**What this task involves**.
Take the lines from the beginning of the data below through the line holding "You are a computer-use agent. Image" and return exactly those.

[Saved entries]
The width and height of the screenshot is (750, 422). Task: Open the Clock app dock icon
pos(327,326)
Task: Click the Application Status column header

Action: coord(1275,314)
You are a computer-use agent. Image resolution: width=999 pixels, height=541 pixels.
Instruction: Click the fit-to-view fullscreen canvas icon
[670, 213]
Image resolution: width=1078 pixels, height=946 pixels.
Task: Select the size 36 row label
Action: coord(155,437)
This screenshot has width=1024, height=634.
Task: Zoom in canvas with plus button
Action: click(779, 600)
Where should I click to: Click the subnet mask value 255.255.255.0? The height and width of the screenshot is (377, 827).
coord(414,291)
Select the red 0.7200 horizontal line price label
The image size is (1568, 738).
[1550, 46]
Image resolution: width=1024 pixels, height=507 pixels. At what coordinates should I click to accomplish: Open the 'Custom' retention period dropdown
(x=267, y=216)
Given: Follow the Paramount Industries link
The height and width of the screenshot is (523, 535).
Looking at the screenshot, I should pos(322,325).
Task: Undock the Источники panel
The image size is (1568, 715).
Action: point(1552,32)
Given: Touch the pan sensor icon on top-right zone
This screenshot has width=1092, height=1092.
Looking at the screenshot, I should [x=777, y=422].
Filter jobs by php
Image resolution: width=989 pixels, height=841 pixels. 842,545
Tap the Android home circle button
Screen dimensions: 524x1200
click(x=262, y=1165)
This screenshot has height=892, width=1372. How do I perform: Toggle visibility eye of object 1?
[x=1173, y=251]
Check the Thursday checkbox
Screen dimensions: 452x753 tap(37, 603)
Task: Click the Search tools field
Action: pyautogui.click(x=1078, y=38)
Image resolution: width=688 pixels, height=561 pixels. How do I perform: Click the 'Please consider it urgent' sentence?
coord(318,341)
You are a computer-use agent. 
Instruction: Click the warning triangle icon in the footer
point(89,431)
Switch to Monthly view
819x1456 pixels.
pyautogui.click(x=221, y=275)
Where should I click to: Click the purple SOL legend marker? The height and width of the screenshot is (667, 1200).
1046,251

**Task solution**.
The width and height of the screenshot is (750, 422). Task: Open the Clock app dock icon
pos(327,326)
Task: Click the Application Status column header

Action: coord(1275,314)
You are a computer-use agent. Image resolution: width=999 pixels, height=541 pixels.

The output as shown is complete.